Orlando Police Say Scott Stephenson Ran Red Light
ORANGE COUNTY, Fla. -- An Orange County Sheriff's deputy who caused a multi-car crash that sent some people to the hospital will not be ticketed.
Deputy Scott Stephenson ran a red light earlier this month in his patrol car, causing multiple collisions involving four vehicles, which sent several people to the hospital. The Orlando Police Department said its report is finished. The report says the deputy was at fault but is not going to be ticketed, instead leaving the deputy's punishment in the hands of the sheriff's office.
The sheriff's office said was not responding to a call when he ran the light Aug. 4.
"If it was everybody else, they would get a ticket so it should be the same for everybody," victim Lue Martin said.
Martin was hospitalized with back and neck injuries.

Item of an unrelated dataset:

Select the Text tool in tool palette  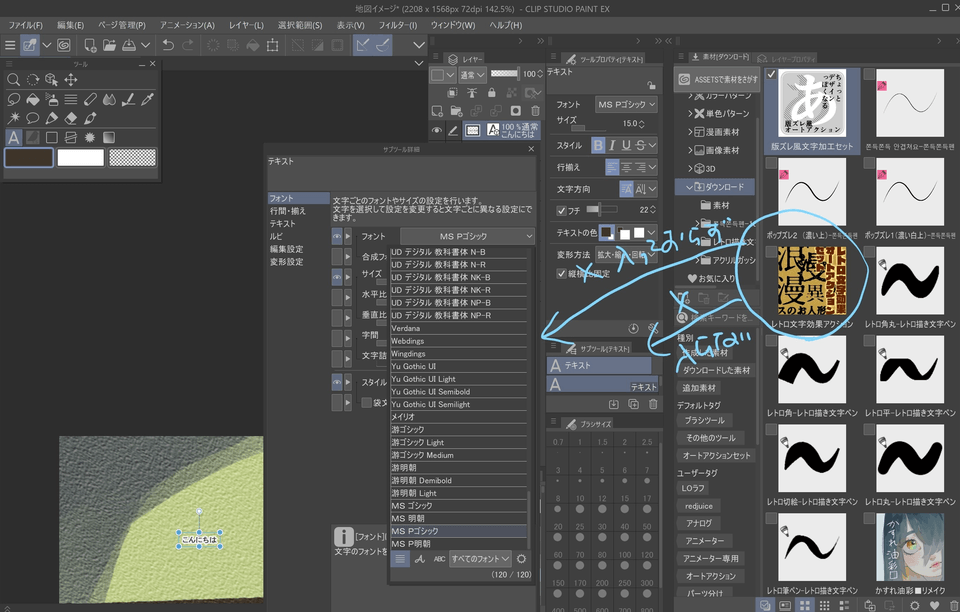pyautogui.click(x=13, y=138)
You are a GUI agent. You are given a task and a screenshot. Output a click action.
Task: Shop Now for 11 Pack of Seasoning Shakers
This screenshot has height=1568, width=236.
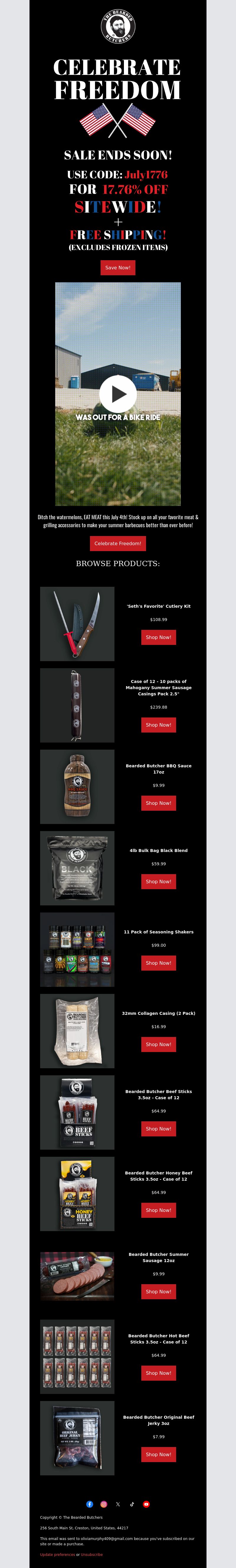tap(159, 962)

"If you want me to abide by the rules of the road, you should too," he said. "You know, whatever you expect me to do, I expect you to do the same thing."

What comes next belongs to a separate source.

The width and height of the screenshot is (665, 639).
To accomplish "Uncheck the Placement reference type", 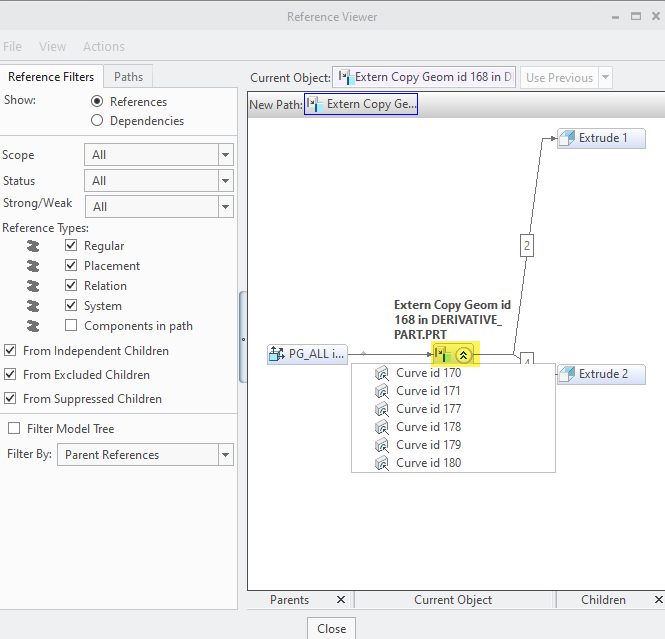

Martin's attorney said Orlando police give the appearance of protecting another law enforcement agency.
"They can't be prejudiced about it," Mark NeJame said. "They can show that they have a standard that only applies to them because they've got a badge and a gun and a uniform."
Florida law demands red light runners face a $211 fine, four points on their license and mandatory driver improvement in cases where victims go to hospitals.
Also, Florida Highway Patrol Policy says: "If an officer violates a traffic law, when not conducting law enforcement action, they will be ticketed."
The Florida Civil Rights Association said it is asking for an additional investigation to find out if the deputy was talking on the cell phone, texting or using his laptop at the time of the collision.